_Task directions_: Locate every line in the records below that contains the word "dropdown" and copy each of those lines. Case counts.

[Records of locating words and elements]
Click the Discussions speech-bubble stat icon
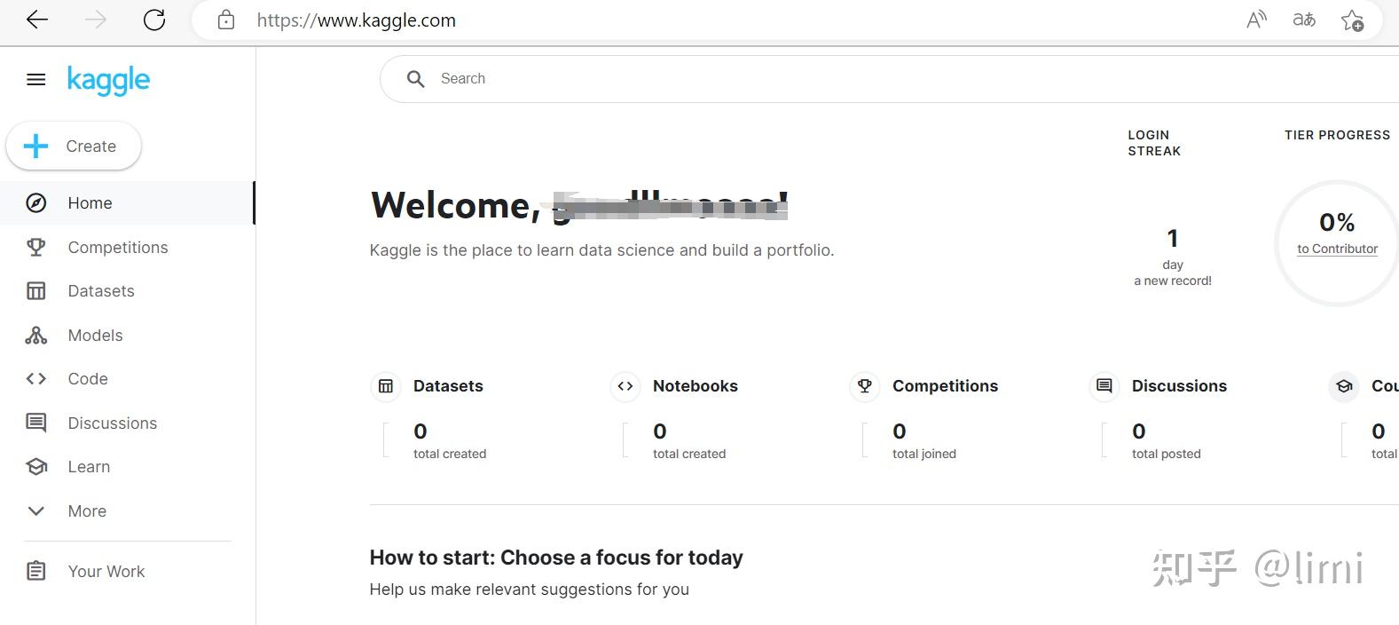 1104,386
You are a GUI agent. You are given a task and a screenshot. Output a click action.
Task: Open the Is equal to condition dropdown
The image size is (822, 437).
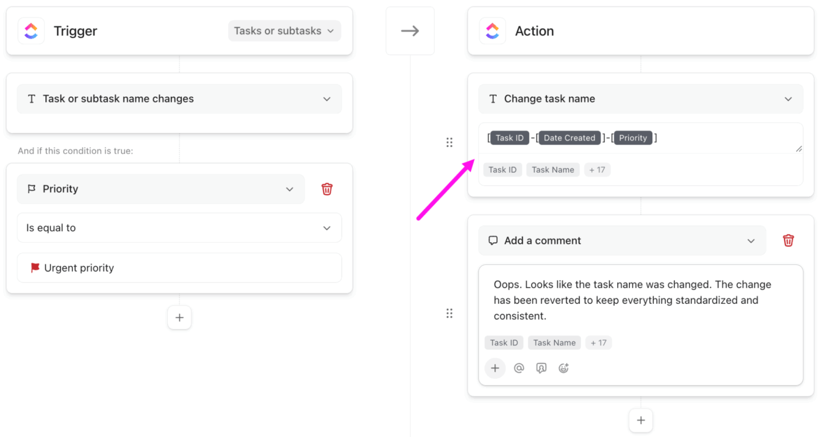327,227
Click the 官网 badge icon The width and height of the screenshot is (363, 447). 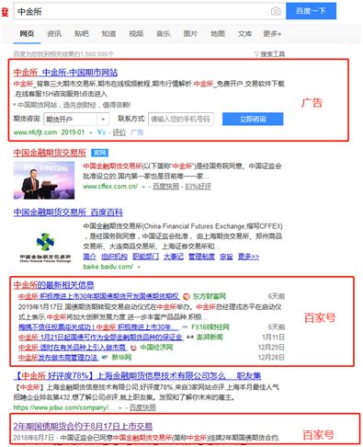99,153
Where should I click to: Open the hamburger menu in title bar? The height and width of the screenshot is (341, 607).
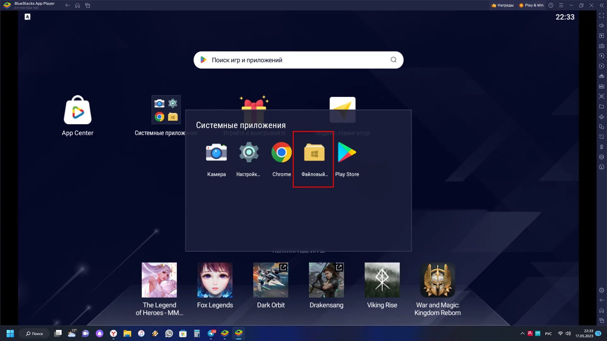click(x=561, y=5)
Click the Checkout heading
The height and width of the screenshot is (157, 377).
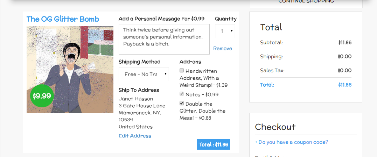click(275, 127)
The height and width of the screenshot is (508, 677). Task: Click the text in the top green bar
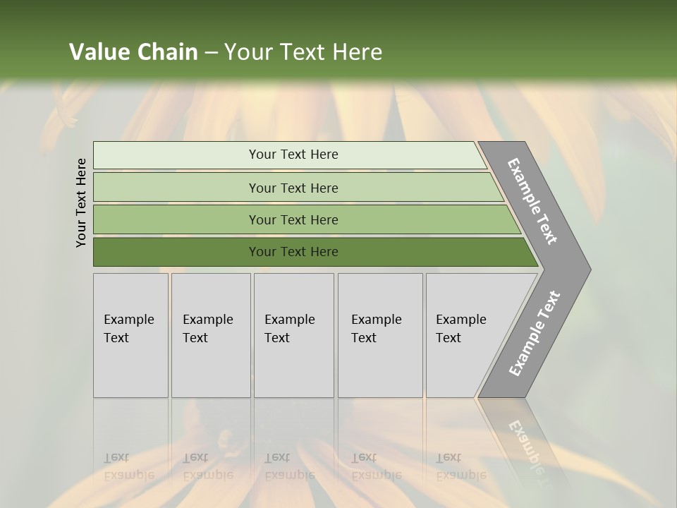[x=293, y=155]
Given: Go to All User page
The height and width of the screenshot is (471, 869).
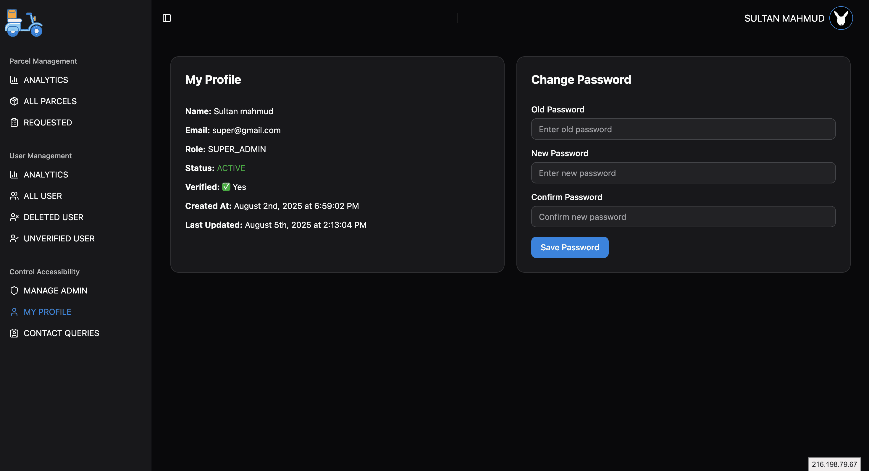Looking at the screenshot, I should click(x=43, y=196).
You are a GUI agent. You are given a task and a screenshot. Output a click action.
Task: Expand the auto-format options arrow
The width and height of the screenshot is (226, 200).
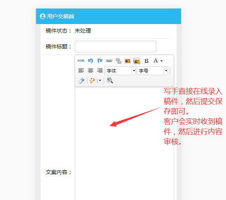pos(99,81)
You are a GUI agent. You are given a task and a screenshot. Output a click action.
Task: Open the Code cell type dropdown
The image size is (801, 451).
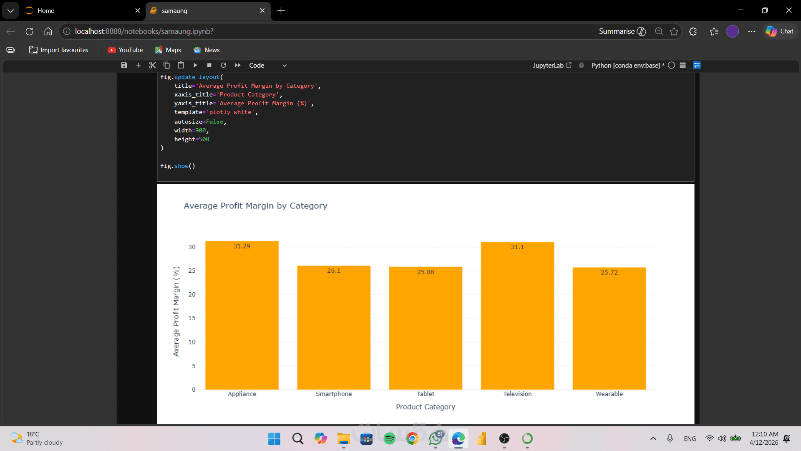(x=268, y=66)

_Result_:
Task: Open the Is equal to condition dropdown
Task: Open the Code cell type dropdown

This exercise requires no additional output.